This matters! People should pay attention! Why the Maker Movement matters to the future of jobs and manufacturing.

Some people might look at the Maker Movement as something that is just a fad for people. That it is just for hipsters with hobbies. But, the Maker Movement is something much more. It is the future of making, designing, manufacturing, and everything about the world around us. A serious economic, technological, and city-development force, the Maker Movement matter and everyone should be paying attention!

Everyone who has heard a recent political speech, listened to a talk show, or looked at the “Made in China” labels in retail stores probably isn’t a stranger to the idea that “nothing is made in America anymore.” A certain kind of high-volume production certainly has shifted from the rest of the world to China within the last generation. While economies get richer, the manufacturing output and their workforce inevitably goes down. Additionally, due to technological advancements, as manufacturing efficiency increases, the jobs within manufacturing are apparently dwindling even faster. Everyone’s grandfather worked in a factory, but with each following generation, fewer do.

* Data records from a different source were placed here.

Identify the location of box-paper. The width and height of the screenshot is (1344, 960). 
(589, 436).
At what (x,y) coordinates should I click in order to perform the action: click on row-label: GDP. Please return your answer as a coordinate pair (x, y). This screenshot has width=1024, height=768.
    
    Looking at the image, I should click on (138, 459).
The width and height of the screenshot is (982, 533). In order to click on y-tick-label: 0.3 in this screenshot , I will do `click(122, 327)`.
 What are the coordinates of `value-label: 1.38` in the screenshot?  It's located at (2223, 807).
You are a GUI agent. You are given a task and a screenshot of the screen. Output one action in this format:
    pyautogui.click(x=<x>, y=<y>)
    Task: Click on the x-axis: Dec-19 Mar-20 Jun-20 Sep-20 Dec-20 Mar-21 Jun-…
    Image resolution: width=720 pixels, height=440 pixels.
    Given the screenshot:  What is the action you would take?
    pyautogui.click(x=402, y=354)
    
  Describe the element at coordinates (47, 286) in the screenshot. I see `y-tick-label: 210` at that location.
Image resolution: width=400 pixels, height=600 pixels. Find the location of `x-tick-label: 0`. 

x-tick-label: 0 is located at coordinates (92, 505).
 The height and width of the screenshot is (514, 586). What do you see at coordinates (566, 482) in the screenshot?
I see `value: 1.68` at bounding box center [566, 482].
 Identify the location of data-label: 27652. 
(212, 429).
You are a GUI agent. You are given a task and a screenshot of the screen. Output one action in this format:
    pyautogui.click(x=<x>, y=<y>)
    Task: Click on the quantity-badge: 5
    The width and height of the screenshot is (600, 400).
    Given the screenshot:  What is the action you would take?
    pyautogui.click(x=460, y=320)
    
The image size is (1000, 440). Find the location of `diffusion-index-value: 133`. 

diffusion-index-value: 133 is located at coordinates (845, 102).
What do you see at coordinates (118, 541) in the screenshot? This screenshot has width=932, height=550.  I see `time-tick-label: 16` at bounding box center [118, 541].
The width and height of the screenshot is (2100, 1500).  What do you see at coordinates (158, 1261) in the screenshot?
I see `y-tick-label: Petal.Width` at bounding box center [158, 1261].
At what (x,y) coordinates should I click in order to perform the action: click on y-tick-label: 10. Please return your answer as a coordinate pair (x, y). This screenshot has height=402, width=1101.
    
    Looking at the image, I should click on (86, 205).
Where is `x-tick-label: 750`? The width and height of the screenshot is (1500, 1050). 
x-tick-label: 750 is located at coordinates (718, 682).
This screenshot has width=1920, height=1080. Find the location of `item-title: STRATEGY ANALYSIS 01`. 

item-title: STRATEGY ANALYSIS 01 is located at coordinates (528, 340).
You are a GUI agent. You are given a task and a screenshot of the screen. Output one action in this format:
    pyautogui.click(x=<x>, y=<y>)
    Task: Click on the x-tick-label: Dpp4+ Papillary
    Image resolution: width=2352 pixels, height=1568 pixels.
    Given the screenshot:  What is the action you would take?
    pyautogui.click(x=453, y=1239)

Blogs, Tweets, YouTube videos, Instagrammed photos, podcasts, Reddit and Facebook communities may  have positive or negative influences, but the reality is that they change the way everyone communicates. Knowledge and millions of new business operations are advancing and they are integrating into everyday operations. There’s a similar tools-driven change whose effects are so profound that we never even think about them any more.

Since the dawn of the capitalist heavy-industrial era, manufacturing requires capital. To produce, money (in large quantities) is needed. Blast furnaces if you were making steel, assembly lines if you were making cars, machine tools if you were making engines, coordinated supply chains if you were assembling complex devices. Then distributors are necessary and warehouses must be stocked up with lots of inventory. In addition to expenses, high-stakes and high-risk make it difficult for newcomers to enter a business.

This is the equation that the tools revolution of the past few years is also changing for manufacturing.